## Data on element and text locations

—————

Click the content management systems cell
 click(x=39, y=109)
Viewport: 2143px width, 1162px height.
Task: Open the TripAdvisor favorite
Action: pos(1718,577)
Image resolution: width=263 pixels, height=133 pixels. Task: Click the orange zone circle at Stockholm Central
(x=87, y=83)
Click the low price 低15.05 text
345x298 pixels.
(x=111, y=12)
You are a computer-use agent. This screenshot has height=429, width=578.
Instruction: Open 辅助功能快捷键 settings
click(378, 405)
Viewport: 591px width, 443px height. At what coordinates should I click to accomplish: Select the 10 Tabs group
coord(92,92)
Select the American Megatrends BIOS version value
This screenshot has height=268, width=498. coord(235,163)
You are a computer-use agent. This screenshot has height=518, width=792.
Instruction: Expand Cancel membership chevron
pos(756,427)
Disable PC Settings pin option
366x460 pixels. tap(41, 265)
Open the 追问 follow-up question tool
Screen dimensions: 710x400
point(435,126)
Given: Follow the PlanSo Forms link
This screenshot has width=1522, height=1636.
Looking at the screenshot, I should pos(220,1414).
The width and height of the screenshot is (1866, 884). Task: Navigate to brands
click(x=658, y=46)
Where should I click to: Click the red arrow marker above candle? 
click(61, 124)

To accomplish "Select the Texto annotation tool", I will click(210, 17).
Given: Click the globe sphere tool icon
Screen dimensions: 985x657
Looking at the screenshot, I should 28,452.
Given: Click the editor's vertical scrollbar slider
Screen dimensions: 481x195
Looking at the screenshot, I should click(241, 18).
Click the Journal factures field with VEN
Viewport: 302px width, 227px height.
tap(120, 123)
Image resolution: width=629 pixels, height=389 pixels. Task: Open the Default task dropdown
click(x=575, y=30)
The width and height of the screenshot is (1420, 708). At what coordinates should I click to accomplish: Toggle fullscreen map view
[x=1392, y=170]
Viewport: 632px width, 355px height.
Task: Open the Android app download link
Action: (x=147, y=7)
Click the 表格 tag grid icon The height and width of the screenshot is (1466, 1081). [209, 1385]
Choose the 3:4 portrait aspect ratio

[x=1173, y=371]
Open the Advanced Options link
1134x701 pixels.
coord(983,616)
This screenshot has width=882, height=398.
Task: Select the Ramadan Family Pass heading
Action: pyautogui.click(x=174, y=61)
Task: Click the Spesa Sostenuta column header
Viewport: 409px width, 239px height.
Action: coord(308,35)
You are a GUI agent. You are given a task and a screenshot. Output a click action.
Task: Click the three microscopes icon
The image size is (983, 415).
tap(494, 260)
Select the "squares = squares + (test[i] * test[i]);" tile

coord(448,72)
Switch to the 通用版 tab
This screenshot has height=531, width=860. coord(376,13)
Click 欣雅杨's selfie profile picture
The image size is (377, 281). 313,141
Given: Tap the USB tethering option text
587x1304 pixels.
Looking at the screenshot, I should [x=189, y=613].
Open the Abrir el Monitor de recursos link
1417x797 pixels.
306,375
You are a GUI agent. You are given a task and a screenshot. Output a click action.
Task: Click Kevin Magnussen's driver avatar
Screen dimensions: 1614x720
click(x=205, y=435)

—————

## AIM
Retype every line of the data above word for word, keeping the same order.

## REPLY TO THE EXERCISE
Click the content management systems cell
 click(x=39, y=109)
Viewport: 2143px width, 1162px height.
Task: Open the TripAdvisor favorite
Action: pos(1718,577)
Image resolution: width=263 pixels, height=133 pixels. Task: Click the orange zone circle at Stockholm Central
(x=87, y=83)
Click the low price 低15.05 text
345x298 pixels.
(x=111, y=12)
You are a computer-use agent. This screenshot has height=429, width=578.
Instruction: Open 辅助功能快捷键 settings
click(378, 405)
Viewport: 591px width, 443px height. At what coordinates should I click to accomplish: Select the 10 Tabs group
coord(92,92)
Select the American Megatrends BIOS version value
This screenshot has height=268, width=498. coord(235,163)
You are a computer-use agent. This screenshot has height=518, width=792.
Instruction: Expand Cancel membership chevron
pos(756,427)
Disable PC Settings pin option
366x460 pixels. tap(41, 265)
Open the 追问 follow-up question tool
Screen dimensions: 710x400
point(435,126)
Given: Follow the PlanSo Forms link
This screenshot has width=1522, height=1636.
Looking at the screenshot, I should pos(220,1414).
The width and height of the screenshot is (1866, 884). Task: Navigate to brands
click(x=658, y=46)
Where should I click to: Click the red arrow marker above candle? 
click(61, 124)

To accomplish "Select the Texto annotation tool", I will click(210, 17).
Given: Click the globe sphere tool icon
Screen dimensions: 985x657
Looking at the screenshot, I should 28,452.
Given: Click the editor's vertical scrollbar slider
Screen dimensions: 481x195
Looking at the screenshot, I should click(241, 18).
Click the Journal factures field with VEN
Viewport: 302px width, 227px height.
tap(120, 123)
Image resolution: width=629 pixels, height=389 pixels. Task: Open the Default task dropdown
click(x=575, y=30)
The width and height of the screenshot is (1420, 708). At what coordinates should I click to accomplish: Toggle fullscreen map view
[x=1392, y=170]
Viewport: 632px width, 355px height.
Task: Open the Android app download link
Action: (x=147, y=7)
Click the 表格 tag grid icon The height and width of the screenshot is (1466, 1081). [209, 1385]
Choose the 3:4 portrait aspect ratio

[x=1173, y=371]
Open the Advanced Options link
1134x701 pixels.
coord(983,616)
This screenshot has width=882, height=398.
Task: Select the Ramadan Family Pass heading
Action: pyautogui.click(x=174, y=61)
Task: Click the Spesa Sostenuta column header
Viewport: 409px width, 239px height.
Action: coord(308,35)
You are a GUI agent. You are given a task and a screenshot. Output a click action.
Task: Click the three microscopes icon
The image size is (983, 415).
tap(494, 260)
Select the "squares = squares + (test[i] * test[i]);" tile

coord(448,72)
Switch to the 通用版 tab
This screenshot has height=531, width=860. coord(376,13)
Click 欣雅杨's selfie profile picture
The image size is (377, 281). 313,141
Given: Tap the USB tethering option text
587x1304 pixels.
Looking at the screenshot, I should [x=189, y=613].
Open the Abrir el Monitor de recursos link
1417x797 pixels.
306,375
You are a GUI agent. You are given a task and a screenshot. Output a click action.
Task: Click Kevin Magnussen's driver avatar
Screen dimensions: 1614x720
click(x=205, y=435)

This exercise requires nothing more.